A-21155436
Decided by Regional Commissioner June 21, 1976
An application filed under section 248 of the Immigration and Nationality Act to change nonimmigrant status from that of a visitor for pleasure to that of a student as defined in section 101(a)(15)(F)(i) of the Act is denied in the case of a 14-year-old alien who seeks such change in order to enroll in a course of cosmetology in the State of Louisiana because the laws of that state require that a person must be at least 15 years and 3 months of age at the time of entry into a licensed school of cosmetology.
ON BEHALF OF APPLICANT: Eugene Barriffe, Jr. Attorney at Law 1020 St. Andrew New Orleans, Louisiana 70130
The applicant is a single, 14-year-old native and citizen of Honduras. She was admitted to the United States on March 15, 1976, as a visitor for pleasure, with authorized stay until April 14, 1976. Her application for change of nonimmigrant status was filed on April 7, 1976. Attached, was a Certificate of Eligibility, Form I-20, reflecting enrollment in a one-year course of study in cosmetology in Louisiana. Also submitted was an affidavit of support from a resident alien cousin of applicant, and evidence that the cousin is employed as a cashier at $2.50 per hour.
The application was denied by the district director on grounds that the Louisiana State Board of Cosmetology prohibits the enrollment of cosmetology students who are less than 15 years and 3 months of age; that the application was an attempt to prolong the stay of applicant in the United States; and that insufficient evidence of financial support had been submitted.
On appeal, Counsel for applicant submitted a statement from applicant's mother, in which the care and custody of applicant while in the United States was given to the husband of applicant's cousin. Also submitted was a further affidavit of support from the present guardian of applicant guaranteeing her financial support, and reflecting he has an annual income of $9,000.00. The affidavit also reflects the affiant has a spouse and two minor children, ages 3½ and 1 year, dependent upon him for support.
Section 248 of the Immigration and Nationality Act, reads, in part:
"The Attorney General may, under such conditions as he may prescribe, authorize a change from any nonimmigrant classification to any other nonimmigrant classification . . ." (Emphasis supplied.)

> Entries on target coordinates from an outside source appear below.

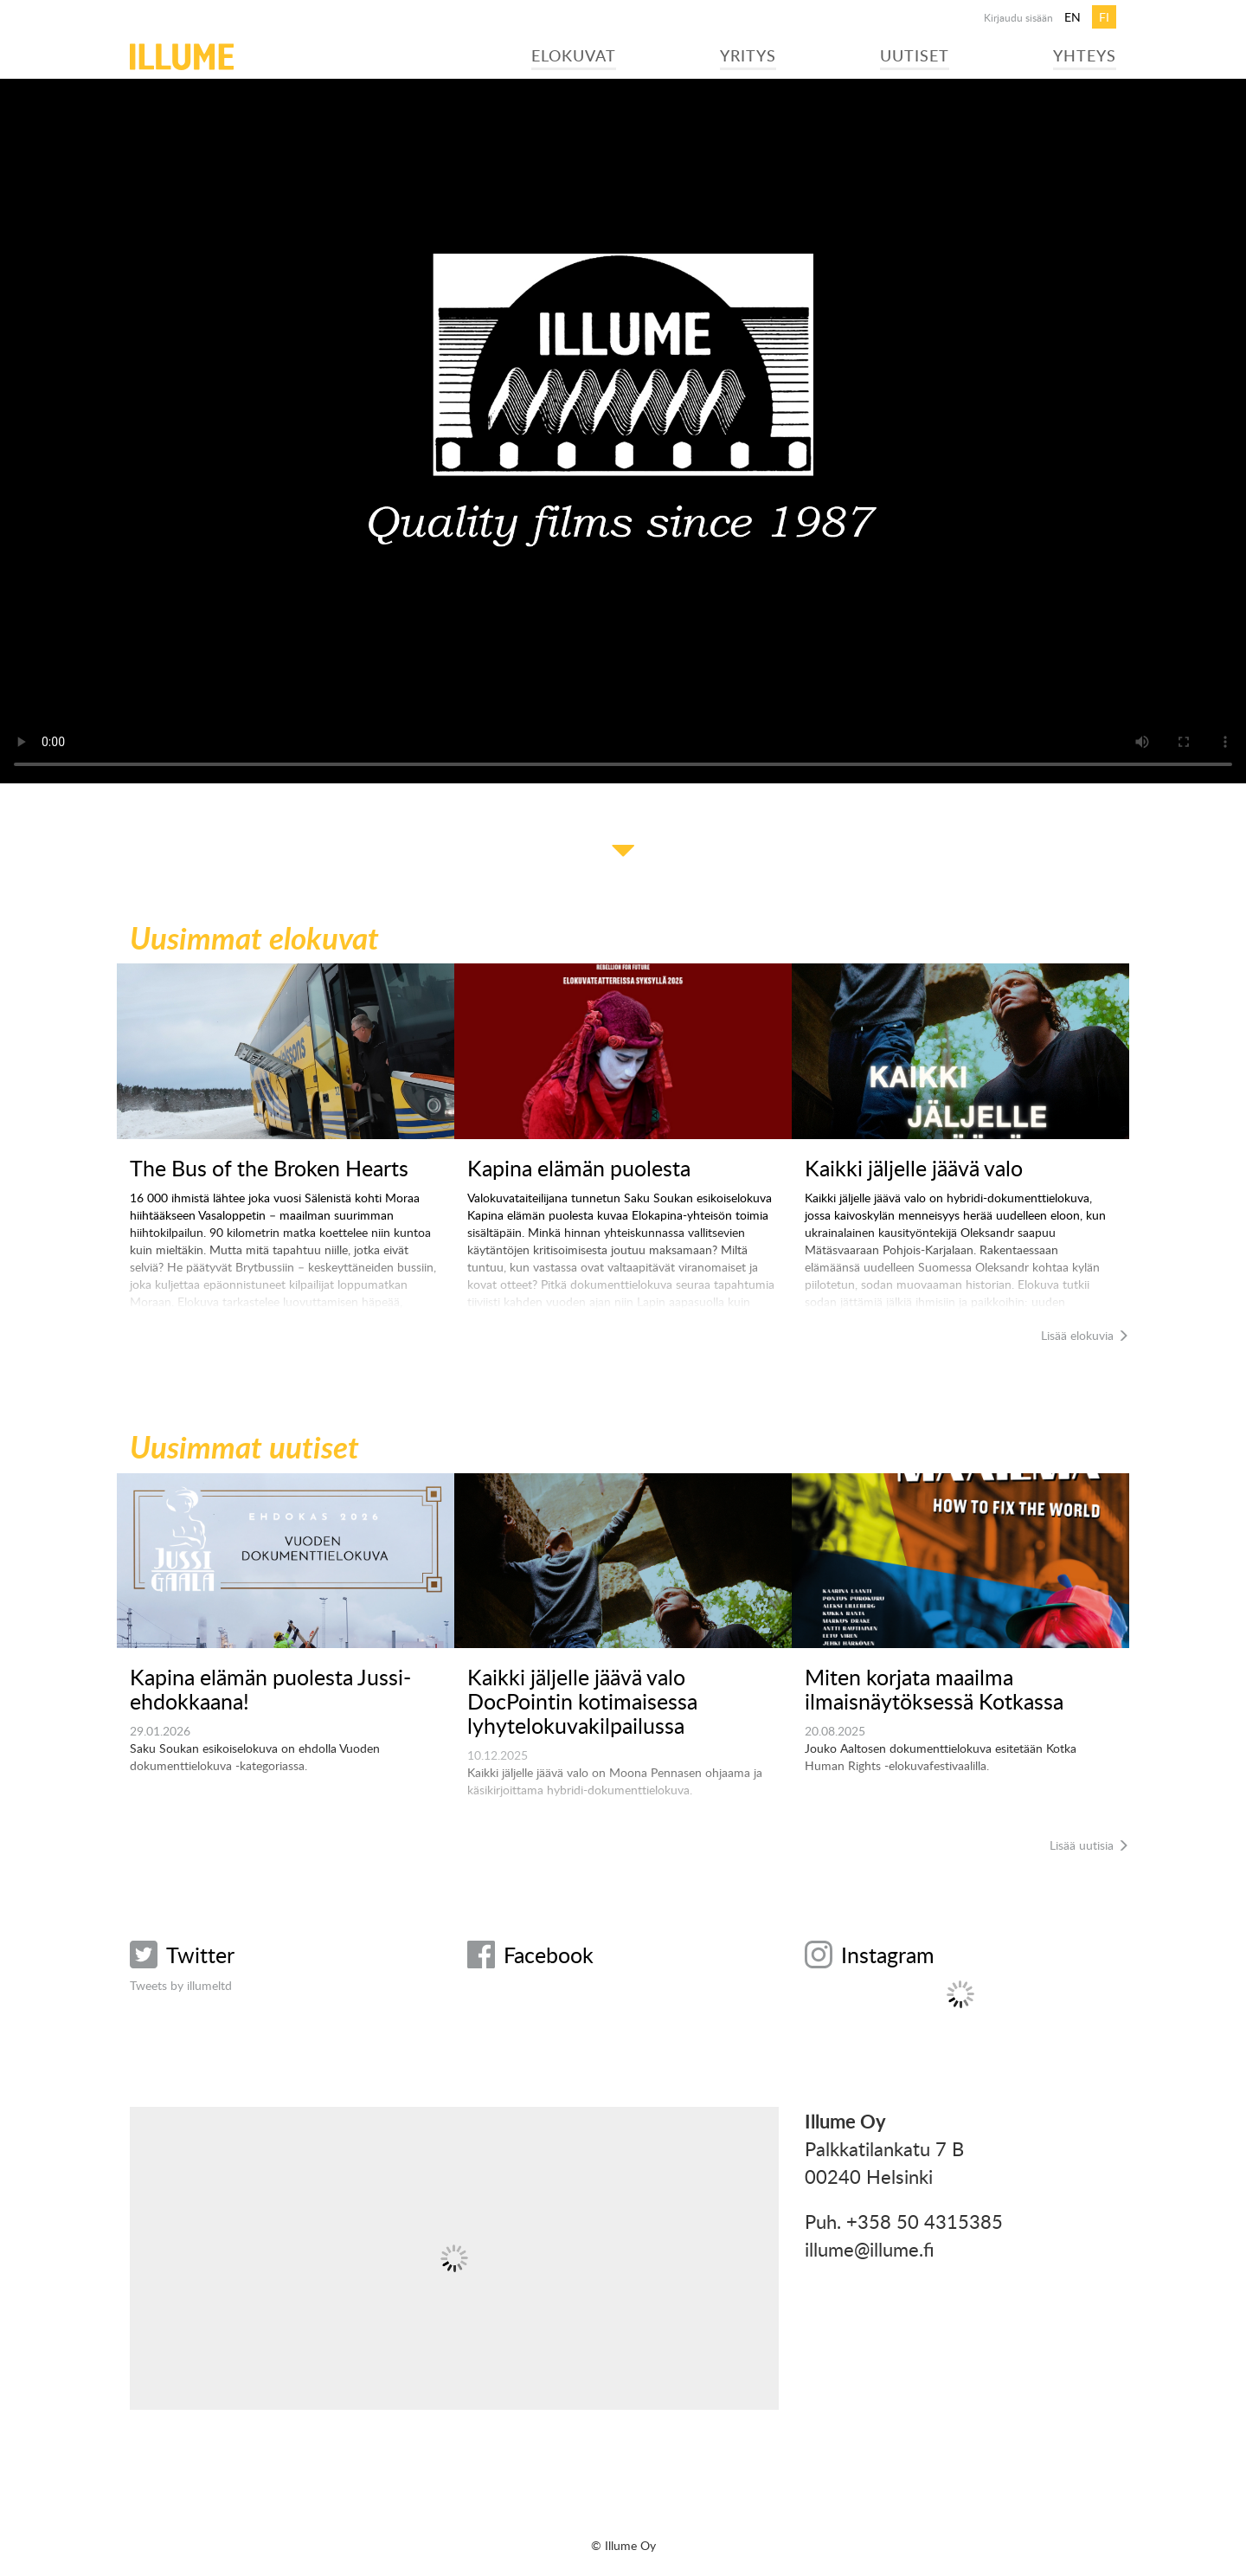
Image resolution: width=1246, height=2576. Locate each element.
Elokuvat (573, 55)
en (1072, 17)
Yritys (748, 55)
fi (1104, 17)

The proceedings, including the material submitted on appeal have been carefully reviewed. Although new assurances of financial support were submitted, the sponsor does not have three other persons dependent upon him for support. Further, the record reflects that the fee of fifty dollars for filing the appeal was paid by the use of two checks, one of which was from a legal assistance group, a service for indigent persons. Failing a satisfactory explanation of why a social service for indigent persons paid a part of the required fee, it must be assumed that the affidavits of support cannot be taken at face value, and that ground of denial must stand.
The charge that the filing of this application was a device to prolong the stay of applicant is without foundation, and it must be discounted as a supposition.

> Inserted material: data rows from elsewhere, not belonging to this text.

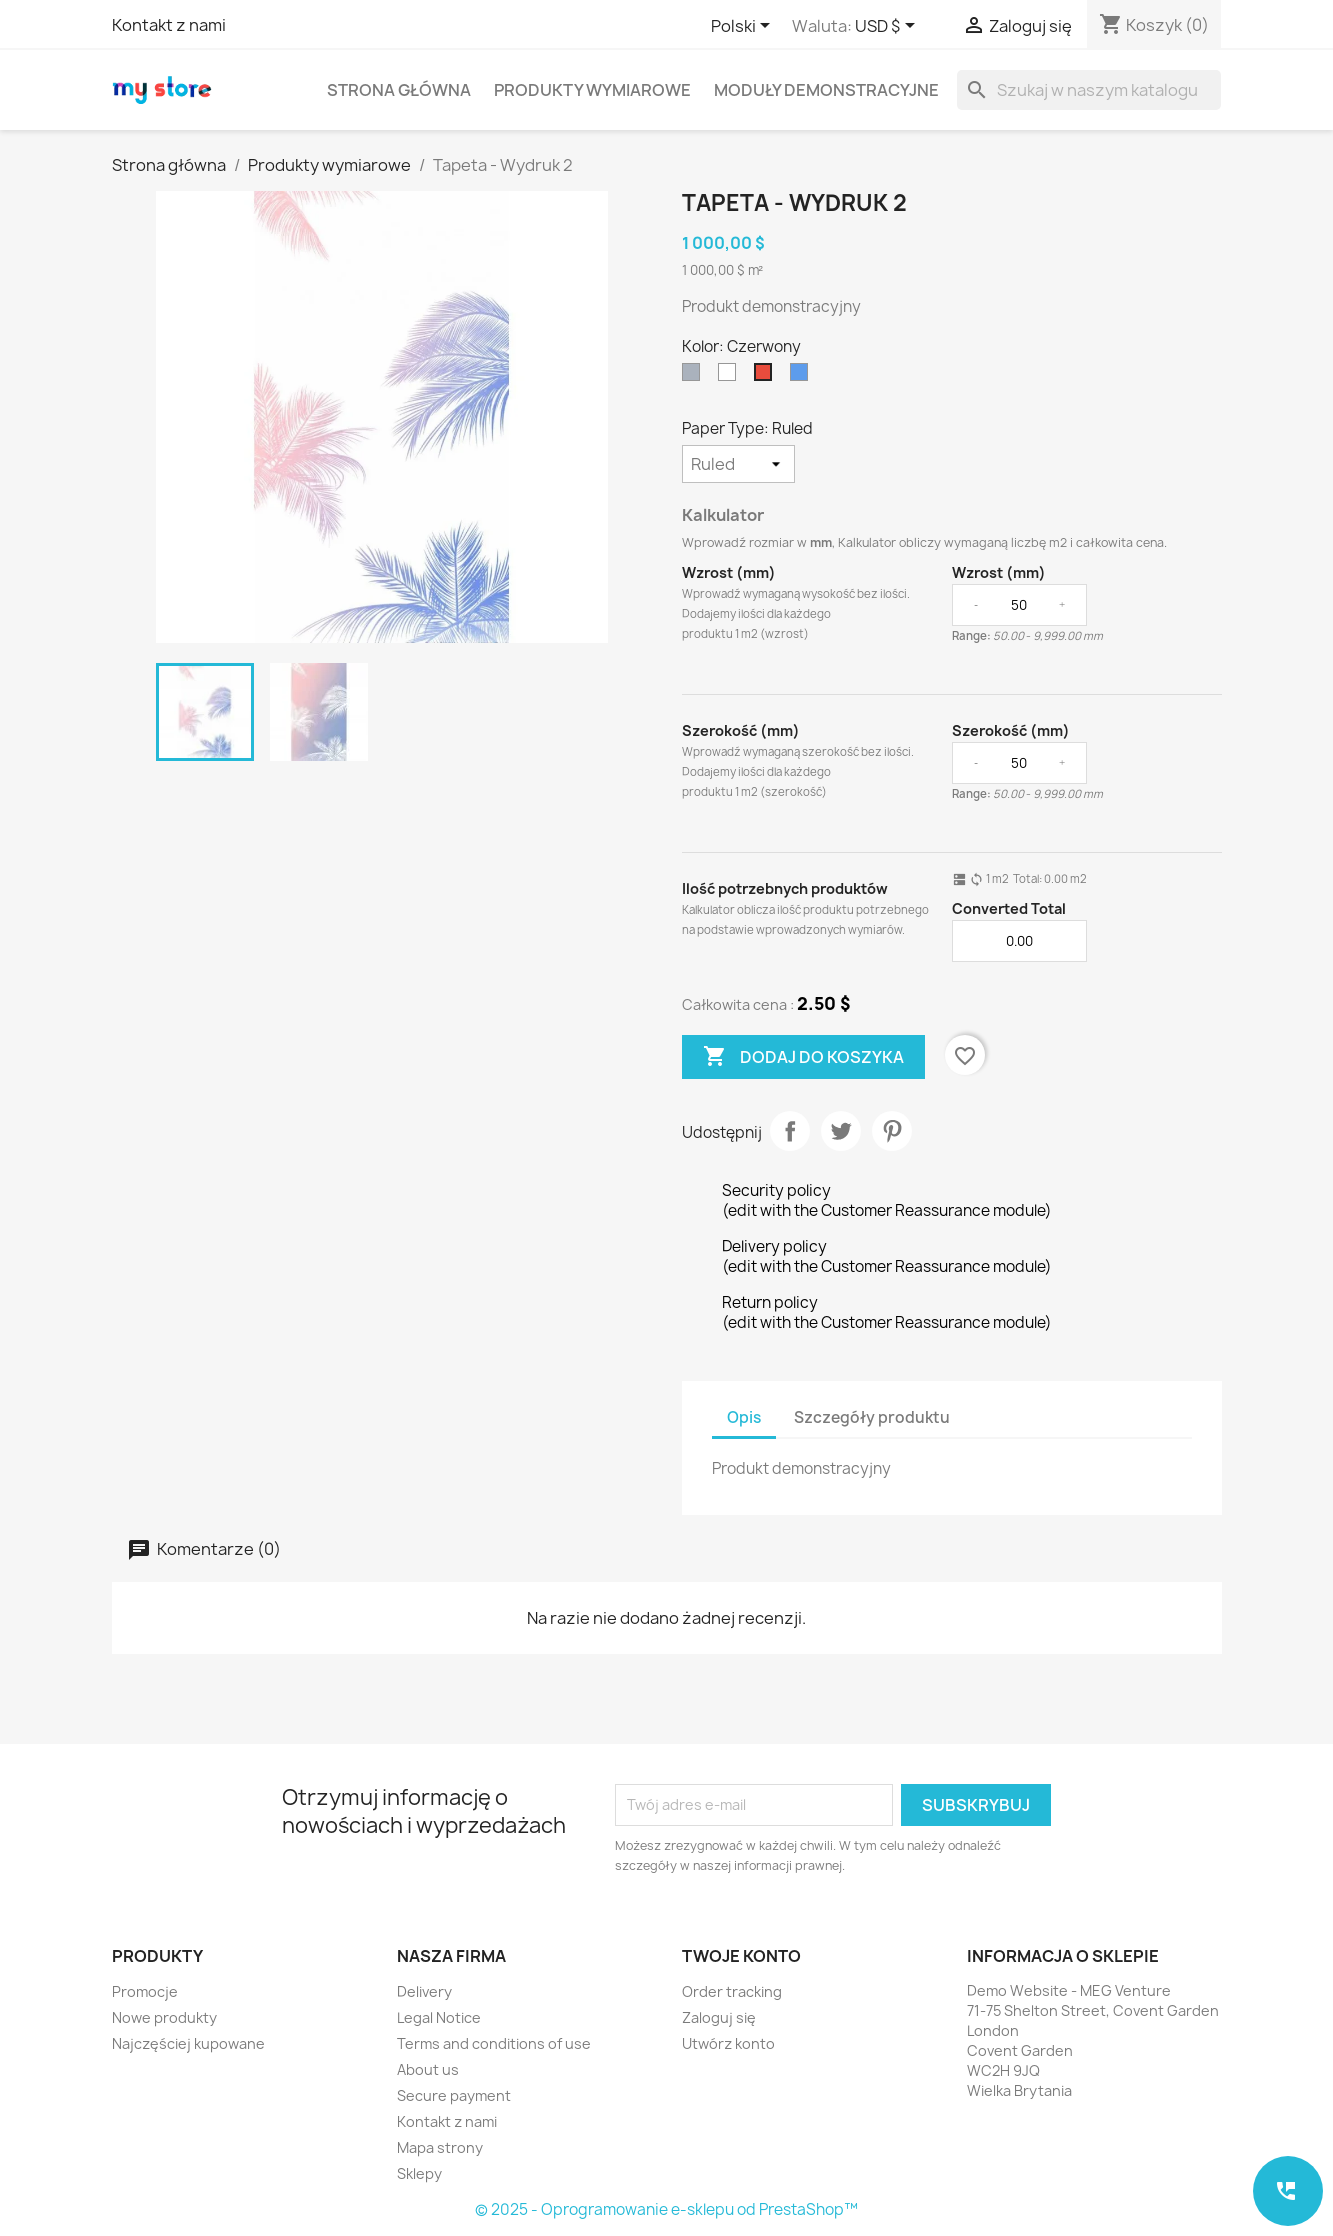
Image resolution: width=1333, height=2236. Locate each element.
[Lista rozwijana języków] (744, 27)
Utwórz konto (728, 2043)
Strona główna (399, 90)
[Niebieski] (803, 377)
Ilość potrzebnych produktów (785, 888)
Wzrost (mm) (729, 572)
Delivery (424, 1991)
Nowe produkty (164, 2017)
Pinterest (892, 1131)
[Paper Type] (738, 464)
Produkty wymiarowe (592, 90)
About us (428, 2069)
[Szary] (695, 377)
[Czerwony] (767, 377)
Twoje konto (741, 1956)
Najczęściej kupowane (188, 2043)
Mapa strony (440, 2147)
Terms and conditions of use (494, 2043)
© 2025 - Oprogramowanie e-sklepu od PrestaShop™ (666, 2209)
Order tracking (732, 1991)
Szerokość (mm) (741, 730)
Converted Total (1009, 908)
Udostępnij (790, 1131)
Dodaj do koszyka (803, 1057)
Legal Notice (439, 2017)
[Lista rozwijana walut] (888, 27)
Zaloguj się (719, 2017)
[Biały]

Finally, the remaining question to be resolved is whether or not the age requirements of the Louisiana State Board of Cosmetology are an issue here. The prohibition of the Board is based upon Part B, Section 37502, of the Cosmetology Act of the State of Louisiana, which states in part, that a person must be at least 15 years and 3 months of age at the time of entry into a licensed school of cosmetology. This requirement is based upon Part A of the same Section, which requires a person to be at least 16 years of age to be eligible for licensing examination. The Occupational Outlook Handbook of the United States Department of Labor reflects that cosmetologists shampoo, cut, set, straighten, bleach and tint hair. They also may give manicures and scalp and facial treatments. Since some of the functions performed by a cosmetologist could cause long-term harm to a patron if not intelligently and properly performed, safeguards for the patron in the form of restrictive measures, were incorporated into the Cosmetology Act and they should be upheld. Further, this Service does not condone any violation of Federal, State, or Municipal ordinance by an alien in the United States, and to approve the application would in effect do just that. I must conclude that the decision of the district director was correct and proper, and that decision will be affirmed.
ORDER: It is ordered that the decision of the district director is affirmed and the appeal is dismissed herewith.